Une demeure pour l’économie suisse du futur.

Une demeure pour l’économie suisse du futur

Texte: Kerrin Nausch, photos: Alessandra Leimer

Quel est selon le professeur Gian-Luca Bona, chercheur et visionnaire, l’avenir de la place économique suisse?

Une matinée ensoleillée à Dübendorf, où trône la DFAB House, première maison habitée à avoir été majoritairement conçue et bâtie avec des robots et des imprimantes 3D: comptant trois étages, elle domine le bâtiment modulaire du NEST, centre dédié à la recherche et à l’innovation. Le Laboratoire fédéral d’essai des matériaux et des recherches (LFEM) et l’Eawag, l’institut de recherche de l’eau de l’EPF, y bénéficient de conditions réelles pour mener leurs activités d’étude et de test des technologies, matériaux et systèmes de construction du futur.

La Suisse comme pôle économique

Et ce n’est pas sans raison: la Suisse est l’une des meilleures places économiques du monde, mais le directeur du LFEM, Gian-Luca Bona, se demande s’il en sera toujours ainsi demain: «Pour le moment, nous avons des professionnels très compétents, grâce au système de formation dual notamment. Nous jouissons de conditions optimales, d’un environnement politique stable et d’un système juridique solide, porteur de confiance et de sécurité. Néanmoins, les distorsions entre les grandes puissances de ce monde, la montée du protectionnisme, les droits de douane et la force du franc sont déjà un défi pour une petite économie comme la nôtre.»

Même si nous sommes les champions du monde de l’innovation, nous ne devons pas nous reposer sur nos lauriers.

Gian-Luca Bona

Avec son tissu de PME ultra-performantes dans les secteurs mécanique et électrique, la Suisse dispose également d’une excellente base industrielle. Toutefois, et surtout en matière de technologies de pointe, elle est, de par sa taille, tributaire des échanges internationaux. Un autre thème préoccupe Gian-Luca Bona: l’Internet des objets, avec la maintenance prédictive (systèmes intelligents décelant une défaillance avant même qu’elle survienne) ou l’apprentissage automatique (machines apprenantes), est une réalité depuis longtemps. Avec l’association des machines autonomes et des logiciels intelligents, l’industrie suisse se voit offrir des possibilités tout à fait inédites, mais il lui faudra aussi relever des défis majeurs.

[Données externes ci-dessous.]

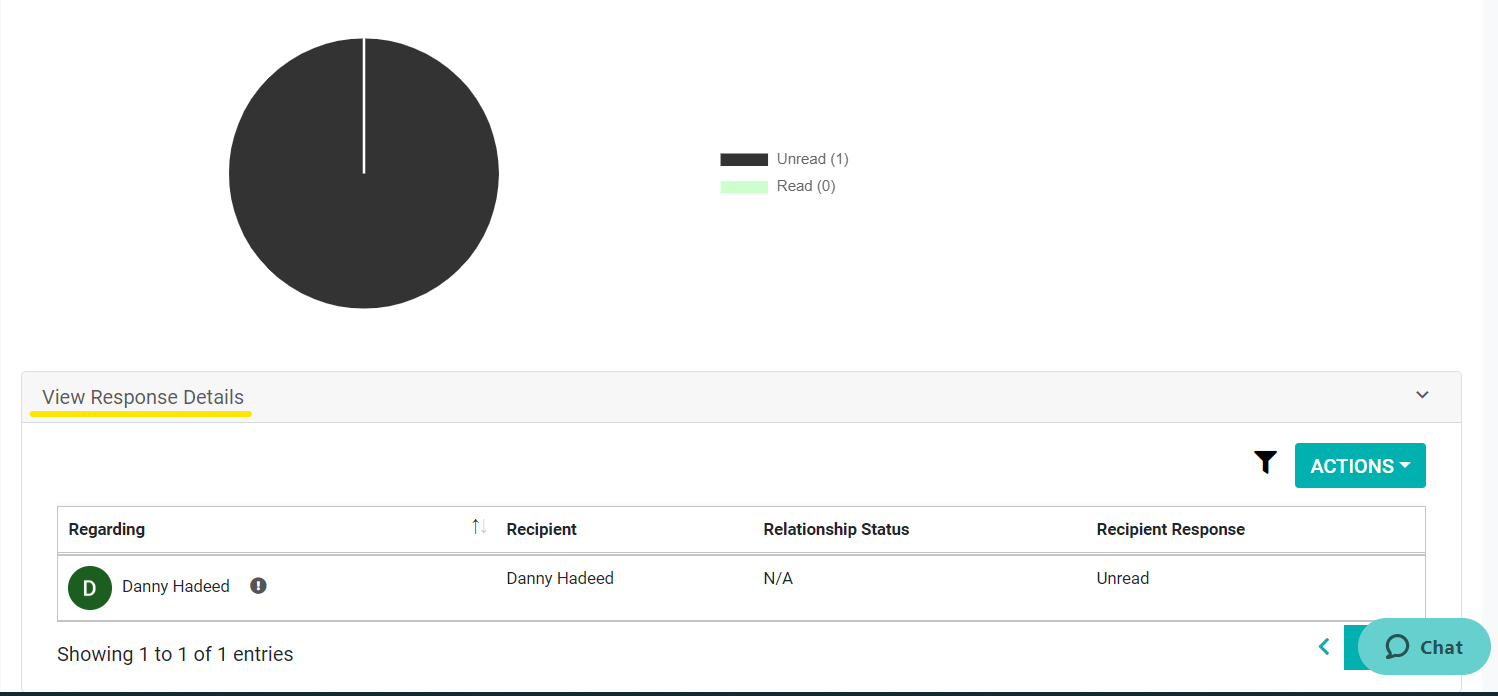The height and width of the screenshot is (696, 1498).
Task: Click the sort arrows in Regarding column
Action: (479, 527)
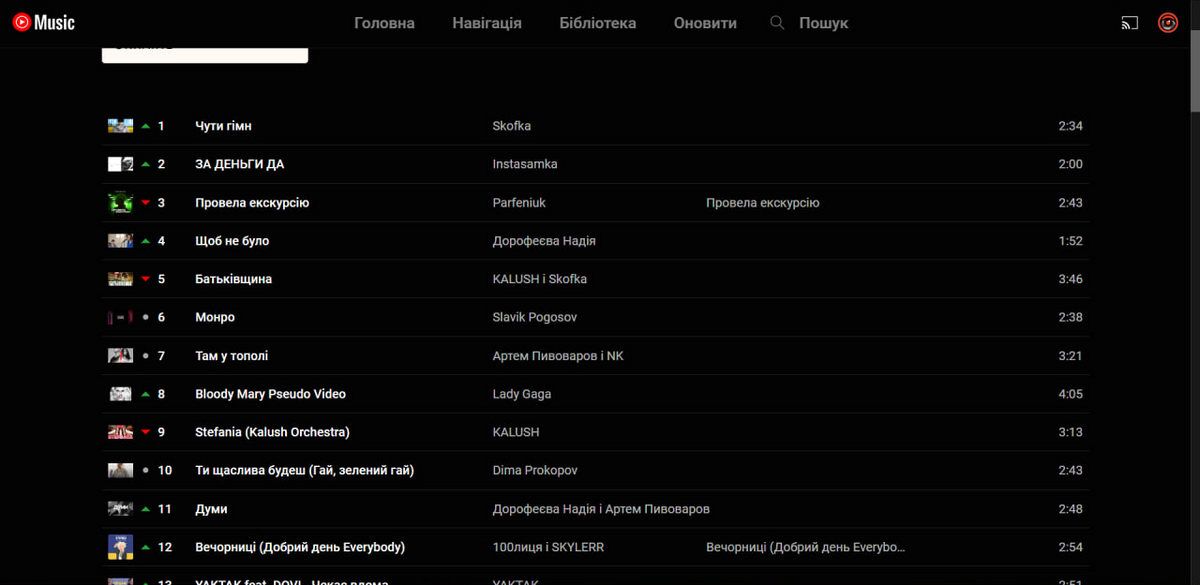The height and width of the screenshot is (585, 1200).
Task: Open album link Провела екскурсію
Action: [762, 203]
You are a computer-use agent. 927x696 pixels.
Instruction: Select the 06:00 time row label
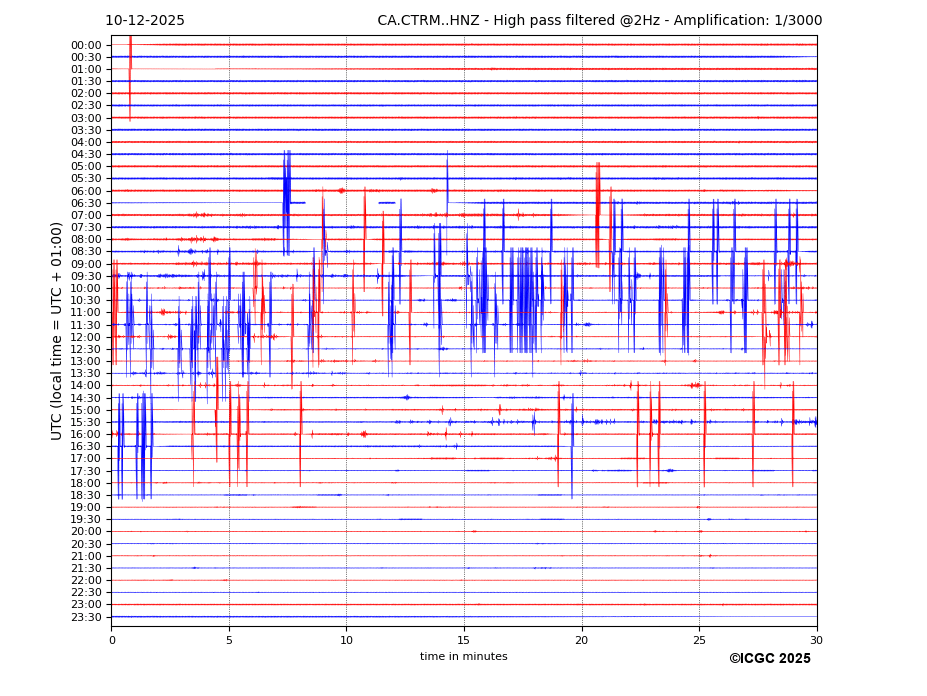(86, 191)
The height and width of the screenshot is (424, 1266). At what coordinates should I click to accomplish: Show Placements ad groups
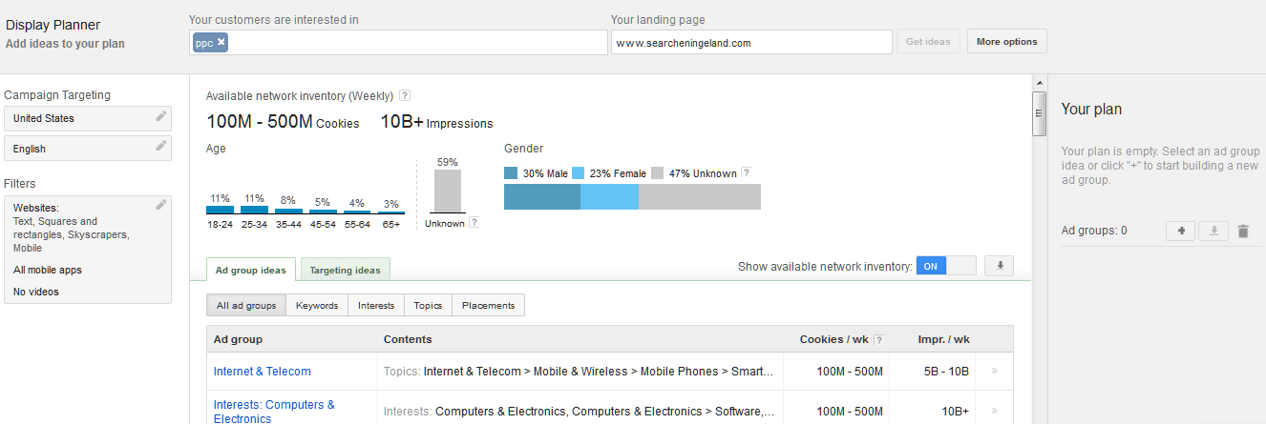488,306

Certes, il existe un vaste savoir-faire industriel, mais Gian-Luca Bona prévient: «Même si nous sommes les champions du monde de l’innovation, nous ne devons pas nous reposer sur nos lauriers. Il nous faut miser bien davantage sur ces technologies du futur.»

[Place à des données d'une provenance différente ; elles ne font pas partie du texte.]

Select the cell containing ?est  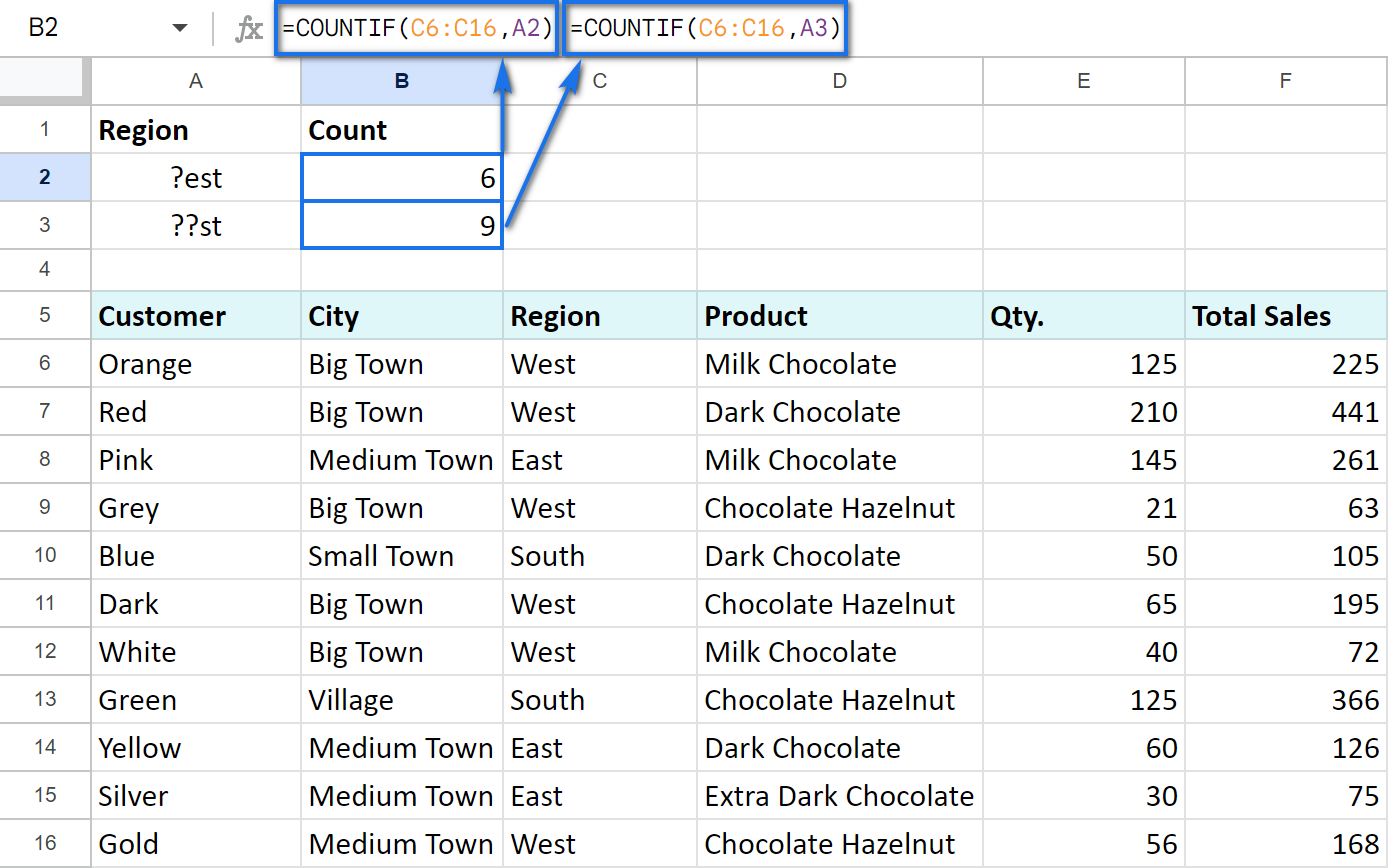pos(195,177)
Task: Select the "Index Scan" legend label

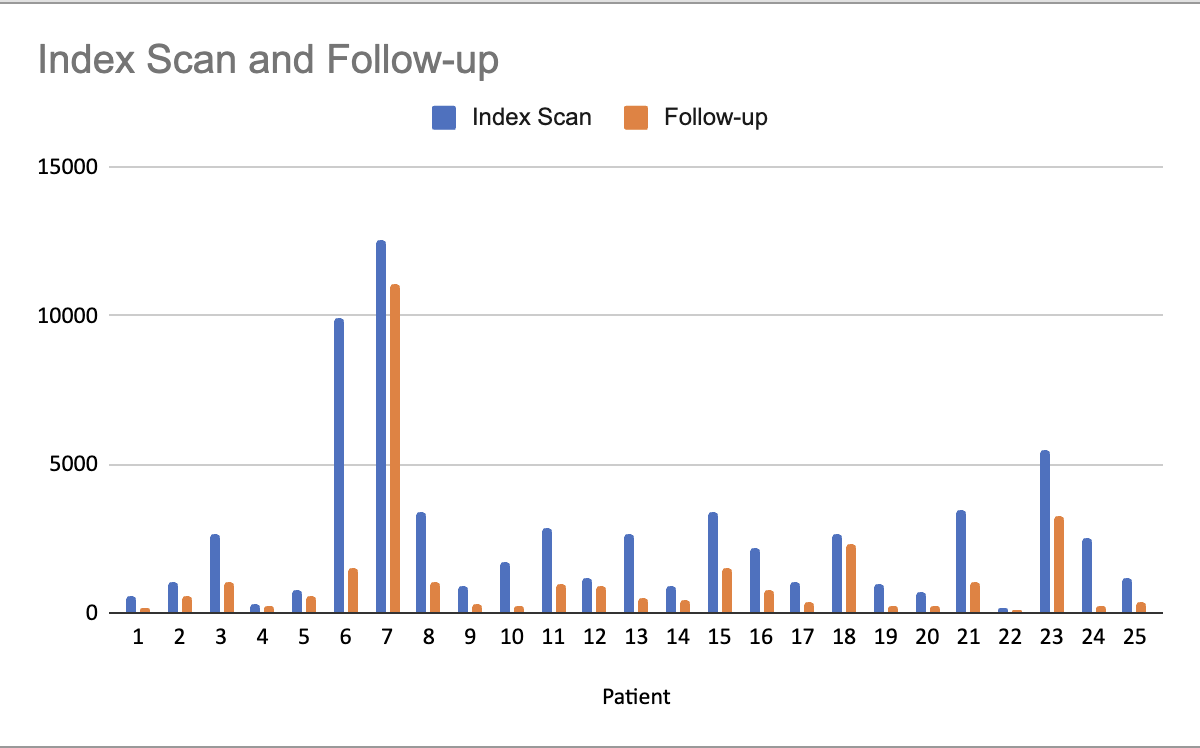Action: tap(531, 118)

Pour vraiment aller de l’avant avec l’automatisation, il faut beaucoup investir, à tous les niveaux. Mais les PME à elles seules n’ont guère les moyens d’investir les montants colossaux qui sont nécessaires pour continuer de promouvoir l’automatisation. Pour ne pas se retrouver à la traîne à l’avenir, il faut se rapprocher, échanger et coopérer, et cela vaut également entre l’économie et la science.

En matière de démarche collaborative, la DFAB House est un magnifique exemple de réussite. Fruit d’une étroite coopération entre de nombreux chercheurs de l’EPF de Zurich et autant de partenaires industriels, elle est pour Gian-Luca Bona la preuve que les synergies entre la recherche et l’économie sont un puissant moteur de progrès.

Portrait

Gian-Luca Bona est directeur du Laboratoire fédéral d’essai des matériaux et des recherches (LFEM) et enseigne la photonique aux EPF de Zurich et de Lausanne. Nous l’avons rencontré à la DFAB House de Dübendorf pour un entretien.